Toute la première partie, intitulée sans biaiser « Malaises dans l’imitation », consiste à s’acquitter de sa dette à l’égard des prédécesseurs, à en finir avec la culpabilité : passeport obligé, laisser-passer pour redire sans craindre l’opprobre et le reproche de brigandage, les notes de bas de page règlent vite leur compte aux ouvrages sur la question : entre mille et trois références, un certain Du plagiat[6], Le Faux littéraire de Martineau, le numéro double 663-664 de la revue Critique de 2002, Les Voleurs de mots de Michel Schneider et l’incontournable Palimpsestes de Genette qui égrène un bon nombre de notes suivantes. La transparence citationnelle dissipe furtivement le « malaise » initial. On sent le plaidoyer pro domo par anticipation, le besoin d’une justification pourtant inutile face à la liberté de réécrire la réécriture. Mais l’introduction évoque déjà le scepticisme de l’auteur quant à la possibilité d’apprivoiser « cette intrusion de l’autre en soi[7] » chez ceux mêmes qui croient pouvoir mater l’imitation comme « une amie » ou simplement « une habitude ». Tôt ou tard, l’« alarme » réveille la peur.
Il faut donc cette première partie, hommage minutieux à tout le cortège des prédécesseurs, inlassablement convoqués pour baliser un territoire déjà trop ensemencé. L’auteur file doux entre l’obsession d’une conquête impossible et la crainte − « la peur », dit-il − des « réprobations », titre du premier chapitre, et des « justifications », titre du deuxième.
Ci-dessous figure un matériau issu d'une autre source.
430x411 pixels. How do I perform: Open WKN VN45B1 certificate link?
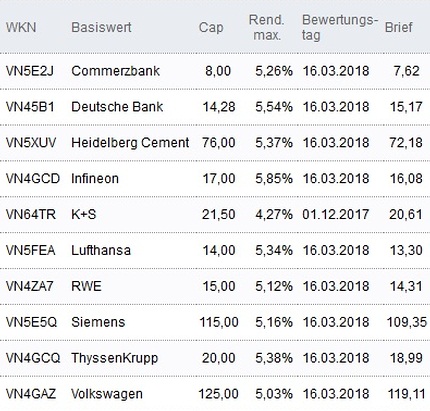click(30, 107)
On navigue en mer moralisatrice et il faut bien du courage à l’auctor pour s’aventurer dans de tels « vertiges identitaires », titre du troisième chapitre. Tout dit, dans cet ouvrage, la dictature de L’Origine avec un grand O, comme dans le tableau ou dans l’histoire. On n’en a pas fini.
Victoire : une fois passées les fourches caudines des hommages obligés, la deuxième partie affirme la volonté émancipatrice de l’auteur. La peur exorcisée. Par quel remède ? « Imiter pour ne plus imiter », jolie pirouette ressassée ressassante. Ce titre du chapitre inaugural de la deuxième partie a fait fi des vieilles terreurs et culpabilités embarrassantes. On convoque Proust pasticheur ou Montaigne cueilleur de fleurs chez le voisin. Las, les « maléfices mimétiques[8] » ne le cèdent pas aux traitements homéopathiques. À y lire de plus près, on sent le refoulé rousseauiste chez Stendhal, et Flaubert désabusé s’en remet à des copieurs boulimiques, Bouvard et Pécuchet.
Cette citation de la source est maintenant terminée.